Exercise: Using the records below, transcribe word for word the stretch from the line that contains "Laser Items & Service (86, 802)" through the line that contains "Wireless (51, 617)", both end lines included, and nothing else.

Extracted entries:
━━━━━━━━
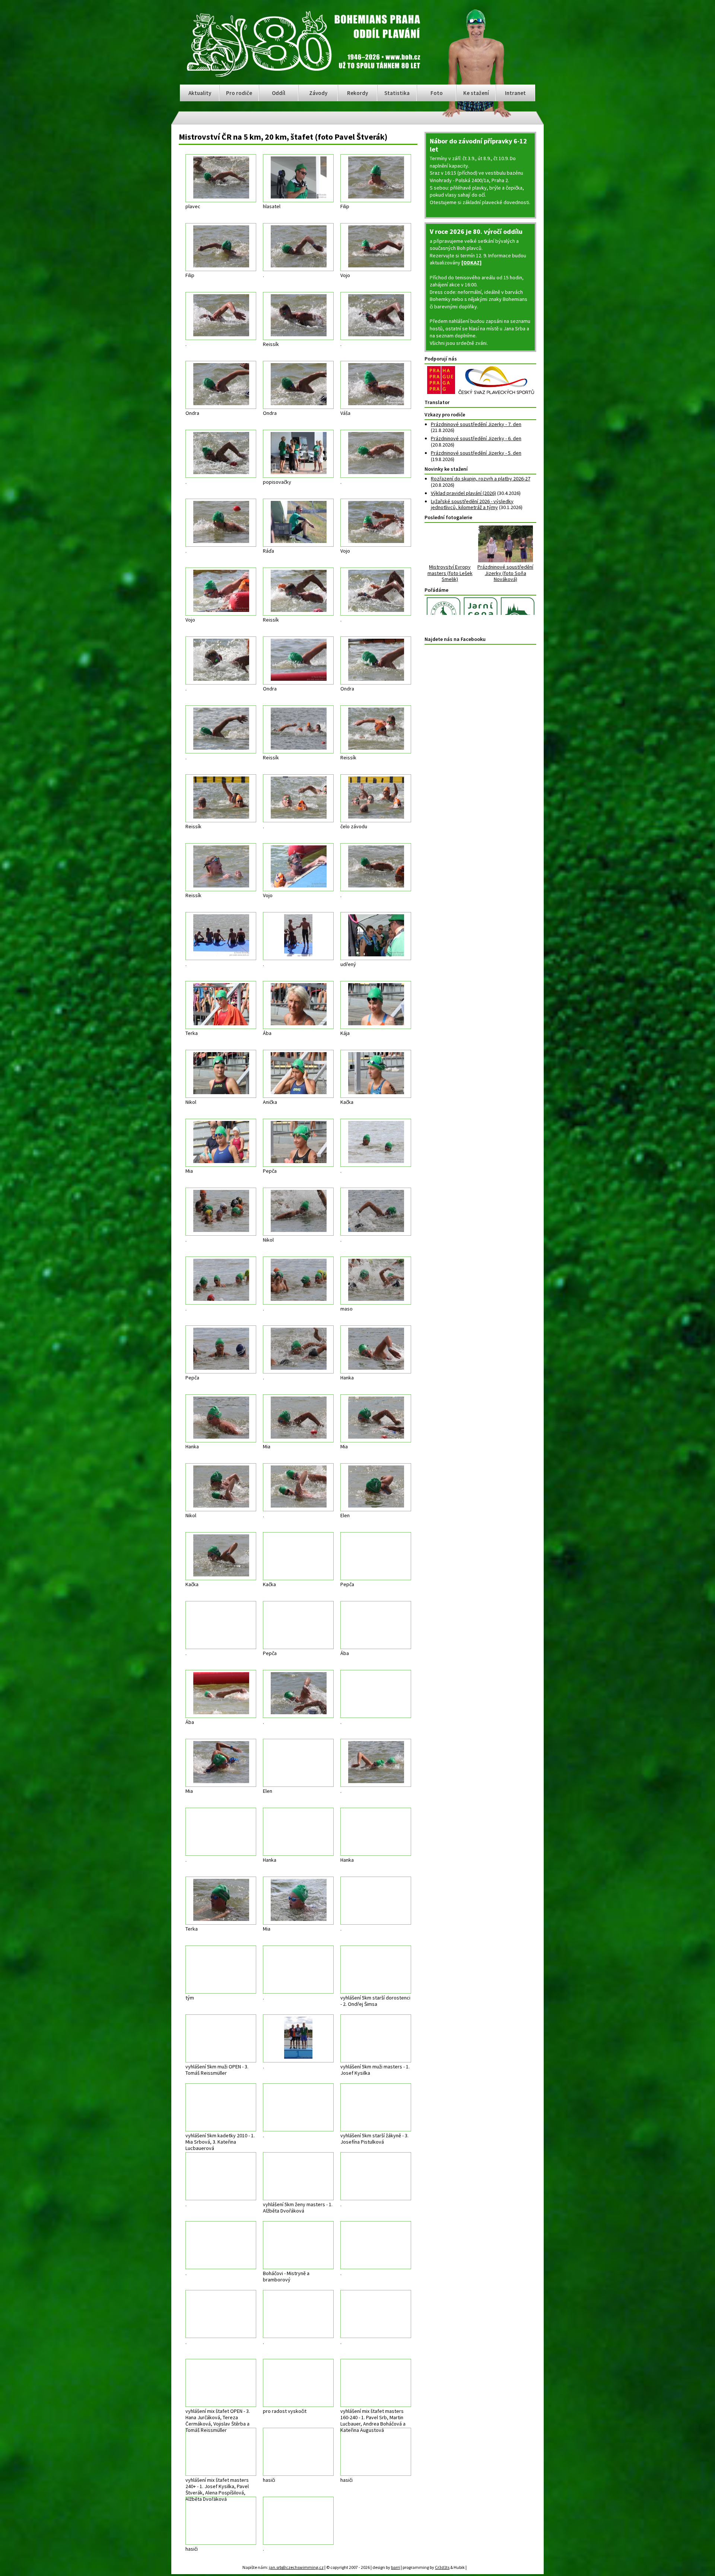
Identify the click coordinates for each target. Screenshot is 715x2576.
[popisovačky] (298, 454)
━━━━━━━━
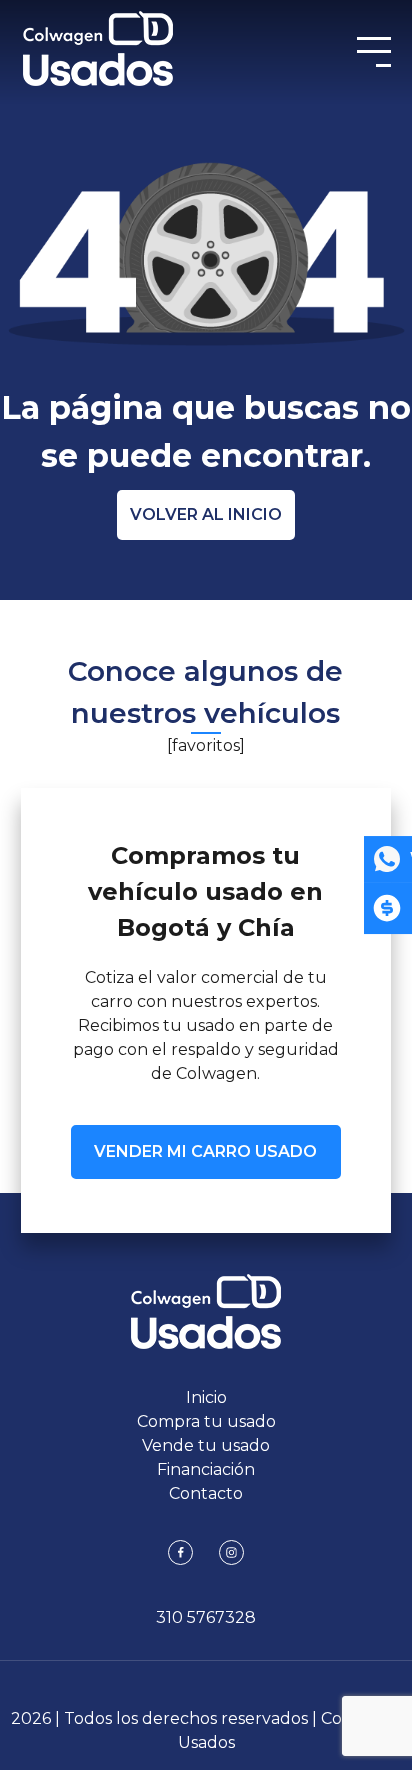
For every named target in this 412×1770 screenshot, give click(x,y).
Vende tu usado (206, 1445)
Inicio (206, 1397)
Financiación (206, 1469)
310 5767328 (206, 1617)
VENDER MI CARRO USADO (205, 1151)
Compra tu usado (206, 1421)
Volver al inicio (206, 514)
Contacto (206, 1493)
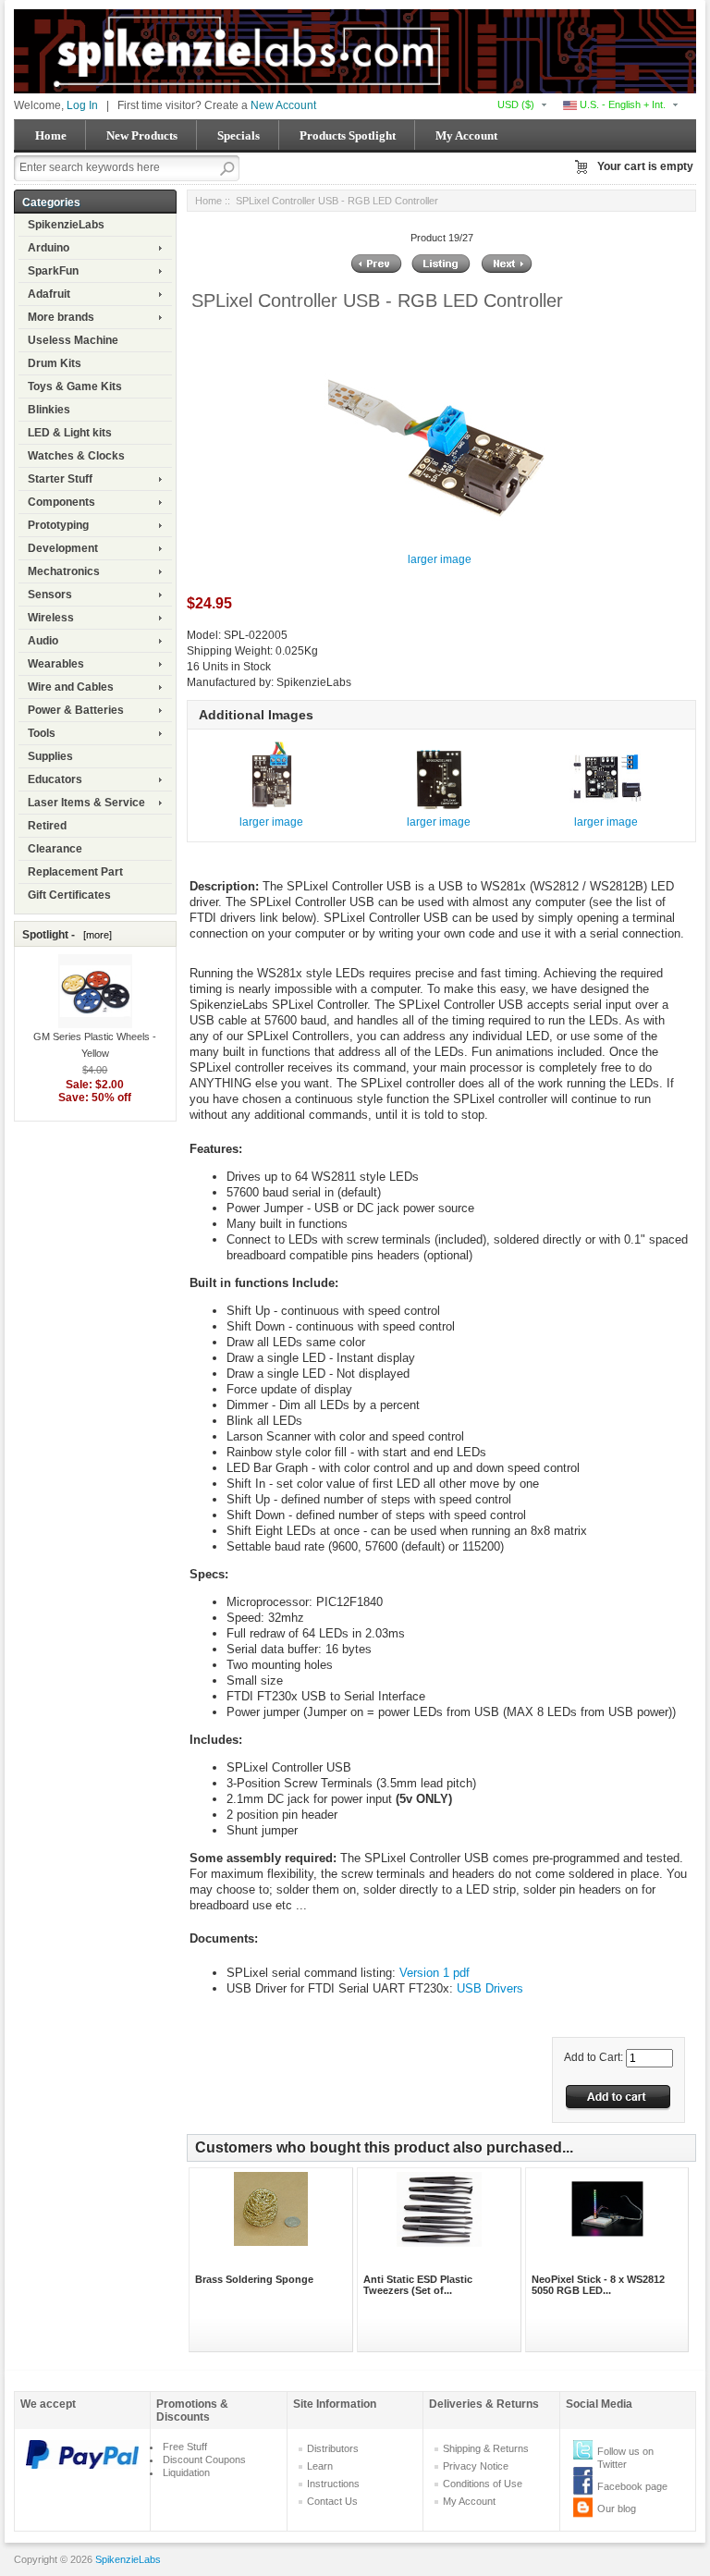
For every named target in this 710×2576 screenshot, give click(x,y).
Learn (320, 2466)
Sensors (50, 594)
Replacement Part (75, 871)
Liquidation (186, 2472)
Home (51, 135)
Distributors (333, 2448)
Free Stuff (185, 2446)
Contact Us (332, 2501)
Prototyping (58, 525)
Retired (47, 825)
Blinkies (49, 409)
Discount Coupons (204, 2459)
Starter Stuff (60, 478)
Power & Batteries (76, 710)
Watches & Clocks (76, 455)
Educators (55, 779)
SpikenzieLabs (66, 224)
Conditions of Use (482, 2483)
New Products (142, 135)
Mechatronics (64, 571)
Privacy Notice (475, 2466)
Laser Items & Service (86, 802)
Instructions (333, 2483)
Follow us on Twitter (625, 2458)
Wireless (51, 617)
━━━━━━━━
Answer space:
Laser Items & Service (86, 802)
Instructions (333, 2483)
Follow us on Twitter (625, 2458)
Wireless (51, 617)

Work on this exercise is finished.